Nostalgia hit hard when I read about MTV wiping its 30-year archive from the web. It made me think back to the early days of the internet—those clunky, HTML-filled sites that were somehow both ugly and awesome. I immediately headed to archive.org, scrolling through snapshots of the MTV website through the years, remembering how avant-garde their designs were. It’s wild how much the web has changed. We’ve lost that raw, quirky charm and replaced it with polished, corporate uniformity. I miss the wild west of the internet.
The Golden Age of Random Discovery
Remember when Google wasn’t that smart (or before it even existed)? Back when the internet was less about algorithms and more about discovering new content through random hyperlinks? You’d stumble across a niche website, fall into a rabbit hole of links, and before you knew it, hours had passed (well, that is if your parents allowed you to spend that much time on the internet because you were squatting their one and only phone line). That was the golden age of the internet for me—one click at a time, discovering weird and wonderful corners of the web. I miss that feeling.
AltaVista in 1999
Building the Web by Hand
This was the pre-blog era, before Web 2.0 took over. I remember learning HTML 3 at a summer camp in the mid-90s. I’d throw in an “under construction” banner, some marquee text, a guestbook, a dumb visitor counter, and those cult Homer Simpson or Beavis & Butthead animated GIFs. The content didn’t really matter. It was more about the process, the joy of watching your raw code - typed out in Notepad - transform into a blinking, scrolling masterpiece.
I made web pages about whatever fascinated me at the time: the Independence Day movie, GoldenEye on N64, the battle between AltaVista and Yahoo, or Netscape vs. Internet Explorer. Every page linked to another, like a maze of my own interests. It was chaotic, but it was fun. It was so freeing. You didn’t have to deal with complex frameworks or endless configurations. No JS libraries or CSS preprocessors to mess around with. Just raw HTML and the thrill of uploading your files via FTP. You refreshed the page, and there it was—your creation in all its glory. Sure, we had limitations, but that simplicity was a thing of beauty.
At the time, hosting a website was an adventure in itself. Also, does anyone remember free hosting sites like Geocities (or Mygale, if you are French or remember that one)?

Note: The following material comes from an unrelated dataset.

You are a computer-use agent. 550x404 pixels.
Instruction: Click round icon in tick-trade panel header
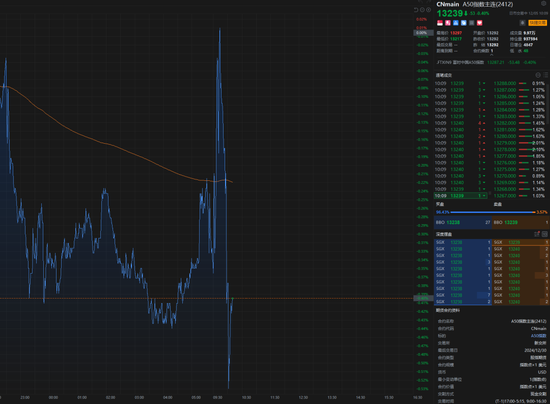538,75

GeoCities website in 1995 - Web Design Museum
I also miss webrings. Yeah, those things. Everything was curated by humans back then, not some algorithm telling you what to look at. If you wanted to explore a topic, you found someone passionate about it, and they’d link you to more people equally passionate. No shortcuts, no machine learning trying to guess your next move.
Borrowed from Reddit
The New vs. The Old
Now, don’t get me wrong—I’m not just some grumpy old-timer stuck in the past - well maybe I am but that’s beside the point. I love Vue.js, want to dive into Svelte, and have built plenty of projects in Python, Node, and PHP. I enjoy playing around with the latest tech as much as anyone. But no matter how cool the newest framework is, I never quite get that same feeling of satisfaction and simplicity that I did back then. Maybe it’s nostalgia. Or maybe there’s something to be said about the magic of building something from scratch, in an era when the internet felt like a wide-open frontier instead of a neatly organized algorithm-driven experience.
Looking Forward
There are still some remnants of the old web. There are also new websites looking like old ones, and I’m here for it! From Neocities to the Fediverse and these active webrings, I feel like there is still space for the old weird chaotic web in little corners of today’s internet. I still get lost in them, what about you?